Le capitaine le fixa depuis l'autre côté de son bureau, ses lèvres plissées sous la frustration alors qu'il faisait les cent pas, agité.

« Ce n'est pas à propos de moi, Bones. Je n'ai rien à me reprocher, et nous le savons tous les deux. » Il s'immobilisa, avant de pivoter sur ses pieds pour le fixer. « Il est hors de question que je laisse sa carrière être détruite. Son attitude est incorrecte, mais elle peut encore évoluer. Janice est jeune, elle est toujours immature. Un rapport de ce type détruirait tout son futur, et tu le sais très bien »

« Alors fais quelque chose, capitaine. Avant que quelqu'un d'autre n'intervienne »


Sans surprise, Spock n'avait pas été d'une grande aide. Son Premier Officier était brillant, mais les relations inter-espèces – les relations tout court, en fait – demeuraient un sujet sur lequel le Vulcain possédait le niveau de finesse d'une loutre perdue en pleine espace.

« L'attitude de Mademoiselle Rand est source de tensions et un risque grandissant pour votre éthique personnelle, capitaine. Je ne peux que vous rappeler nos précédents échanges sur ce sujet »

Spock, ou cette capacité innée à frapper droit dans le cœur.

Jim savait que si cela n'avait tenu qu'à lui, son second aurait transféré la jeune femme depuis très longtemps.

Mais Jim était un homme d'espoir, qui ne croyait pas dans les situations impossibles. Il avait voulu donner sa chance à Janice, et espéré qu'en lui offrant un modèle neutre et professionnel, celle-ci réussirait à (re)trouver le professionnel inhérent à tout membre de Starfleet.

Il avait échoué, et cela le frustrait plus qu'il ne pouvait l'exprimer.

Peut-être, aurait-il dû avoir une conversation honnête avec elle dès le départ.

Jim soupira, avant de se frotter les tempes, repoussant la migraine en cours d'explosion. Face de lui, l'ordre de transfert de Janice le narguait, le fixant depuis l'écran de son ordinateur. Tout ce qui manquait étaient sa signature, et celle de Spock. La blonde quitterait le vaisseau dans un mois, lors du roulement semestriel de l'équipage. Elle partirait avec ses félicitations, et un nouveau poste sur un autre vaisseau, dirigé par un capitaine plus âgé, et, sans aucun doute, moins attirant.

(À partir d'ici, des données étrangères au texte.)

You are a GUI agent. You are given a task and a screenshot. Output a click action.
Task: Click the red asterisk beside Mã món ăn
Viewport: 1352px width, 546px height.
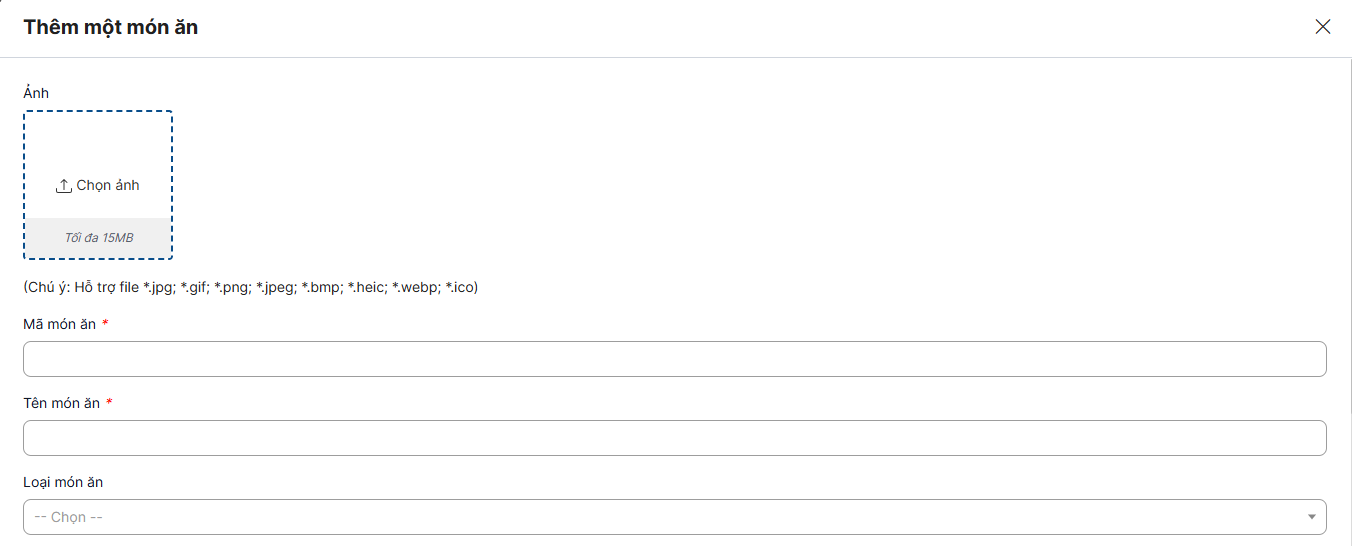coord(105,324)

Jim ne pouvait qu'espérer qu'elle y fleurirait.

Janice n'était pas une mauvaise personne. Elle avait simplement besoin de temps pour murir, et prendre conscience du réel degré de ses responsabilités. Jim avait été jeune, lui aussi, et parfois prompt à se laisser dominer par ses émotions. Il ne laisserait pas la jeune femme détruire son futur à cause d'une simple erreur, capable d'entacher définitivement sa réputation.

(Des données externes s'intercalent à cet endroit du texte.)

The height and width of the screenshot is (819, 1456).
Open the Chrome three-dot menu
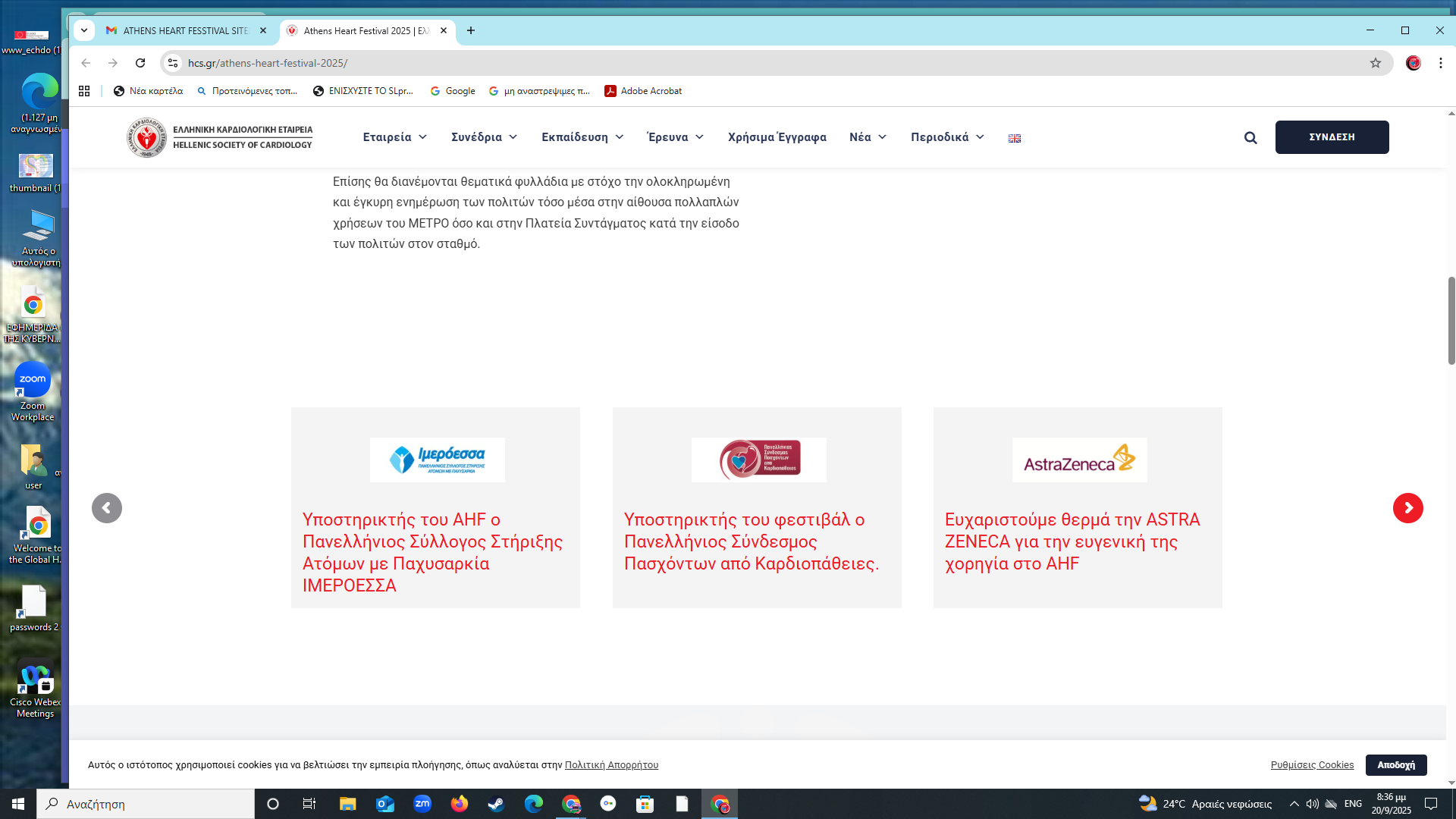pyautogui.click(x=1441, y=63)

Jim avait vu sur d'autres vaisseaux ce qui pouvait arriver, lorsqu'un subordonné succombait aux charmes d'un officier.

Pour rien au monde il ne laisserait ce genre de choses arriver sur son vaisseau.

Le capitaine soupira, avant de se redresser. Fronçant les sourcils, il appuya sur le bouton de l'interphone, sa voix ne révélant rien de son trouble personnel lorsqu'il ordonna :

- Monsieur Spock. Reportez à mes quartiers immédiatement.

La voix du Vulcain lui répondit immédiatement, neutre et professionnelle comme à son habitude.

- Oui, capitaine.

Jim hocha la tête, avant de couper la communication et se redresser, son expression déterminée.

Sa décision était prise, et ne changerait plus.

Il ne pouvait qu'espérer avoir fait le bon choix, pour lui, l'Enterprise, et Janice Rand.